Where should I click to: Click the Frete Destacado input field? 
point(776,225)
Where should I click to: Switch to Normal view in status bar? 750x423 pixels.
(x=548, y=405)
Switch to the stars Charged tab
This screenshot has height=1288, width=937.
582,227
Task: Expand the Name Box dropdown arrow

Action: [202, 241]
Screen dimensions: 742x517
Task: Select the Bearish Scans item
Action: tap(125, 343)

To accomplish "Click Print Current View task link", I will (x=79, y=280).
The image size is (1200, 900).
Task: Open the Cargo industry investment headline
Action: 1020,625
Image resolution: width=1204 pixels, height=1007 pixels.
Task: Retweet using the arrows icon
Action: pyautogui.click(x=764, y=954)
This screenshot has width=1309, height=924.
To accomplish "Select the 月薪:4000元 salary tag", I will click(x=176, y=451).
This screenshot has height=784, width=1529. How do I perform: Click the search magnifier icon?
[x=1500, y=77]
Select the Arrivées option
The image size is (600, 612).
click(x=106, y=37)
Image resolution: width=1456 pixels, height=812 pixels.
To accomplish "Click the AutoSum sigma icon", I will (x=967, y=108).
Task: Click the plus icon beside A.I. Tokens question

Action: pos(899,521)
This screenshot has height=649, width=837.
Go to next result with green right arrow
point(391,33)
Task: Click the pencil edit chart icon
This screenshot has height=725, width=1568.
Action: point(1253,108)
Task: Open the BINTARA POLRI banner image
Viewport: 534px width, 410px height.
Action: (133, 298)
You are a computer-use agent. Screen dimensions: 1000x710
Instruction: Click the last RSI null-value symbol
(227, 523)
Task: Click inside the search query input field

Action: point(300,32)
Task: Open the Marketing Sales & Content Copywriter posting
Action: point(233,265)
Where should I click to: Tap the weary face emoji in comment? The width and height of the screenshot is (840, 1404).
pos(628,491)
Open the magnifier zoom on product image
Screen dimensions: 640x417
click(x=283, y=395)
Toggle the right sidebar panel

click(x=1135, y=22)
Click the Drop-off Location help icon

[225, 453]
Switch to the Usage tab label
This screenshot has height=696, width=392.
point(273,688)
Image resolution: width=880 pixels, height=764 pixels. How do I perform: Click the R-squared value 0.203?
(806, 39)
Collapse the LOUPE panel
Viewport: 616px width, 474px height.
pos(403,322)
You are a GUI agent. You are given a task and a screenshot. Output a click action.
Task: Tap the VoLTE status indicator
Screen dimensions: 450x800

What you will do: Nothing in the records may change; output all of them exactly.

Task answer:
Where should I click to: Click the Frete Destacado input field? 
point(776,225)
Where should I click to: Switch to Normal view in status bar? 750x423 pixels.
(x=548, y=405)
Switch to the stars Charged tab
This screenshot has height=1288, width=937.
582,227
Task: Expand the Name Box dropdown arrow

Action: [202, 241]
Screen dimensions: 742x517
Task: Select the Bearish Scans item
Action: tap(125, 343)

To accomplish "Click Print Current View task link", I will (x=79, y=280).
The image size is (1200, 900).
Task: Open the Cargo industry investment headline
Action: 1020,625
Image resolution: width=1204 pixels, height=1007 pixels.
Task: Retweet using the arrows icon
Action: pyautogui.click(x=764, y=954)
This screenshot has width=1309, height=924.
To accomplish "Select the 月薪:4000元 salary tag", I will click(x=176, y=451).
This screenshot has height=784, width=1529. How do I perform: Click the search magnifier icon?
[x=1500, y=77]
Select the Arrivées option
The image size is (600, 612).
click(x=106, y=37)
Image resolution: width=1456 pixels, height=812 pixels.
To accomplish "Click the AutoSum sigma icon", I will (x=967, y=108).
Task: Click the plus icon beside A.I. Tokens question

Action: pos(899,521)
This screenshot has height=649, width=837.
Go to next result with green right arrow
point(391,33)
Task: Click the pencil edit chart icon
This screenshot has height=725, width=1568.
Action: point(1253,108)
Task: Open the BINTARA POLRI banner image
Viewport: 534px width, 410px height.
Action: (133, 298)
You are a computer-use agent. Screen dimensions: 1000x710
Instruction: Click the last RSI null-value symbol
(227, 523)
Task: Click inside the search query input field

Action: point(300,32)
Task: Open the Marketing Sales & Content Copywriter posting
Action: point(233,265)
Where should I click to: Tap the weary face emoji in comment? The width and height of the screenshot is (840, 1404).
pos(628,491)
Open the magnifier zoom on product image
Screen dimensions: 640x417
click(x=283, y=395)
Toggle the right sidebar panel

click(x=1135, y=22)
Click the Drop-off Location help icon

[225, 453]
Switch to the Usage tab label
This screenshot has height=696, width=392.
point(273,688)
Image resolution: width=880 pixels, height=764 pixels. How do I perform: Click the R-squared value 0.203?
(806, 39)
Collapse the LOUPE panel
Viewport: 616px width, 474px height.
pos(403,322)
You are a GUI agent. You are given a task and a screenshot. Output a click action.
Task: Tap the VoLTE status indicator
Screen dimensions: 450x800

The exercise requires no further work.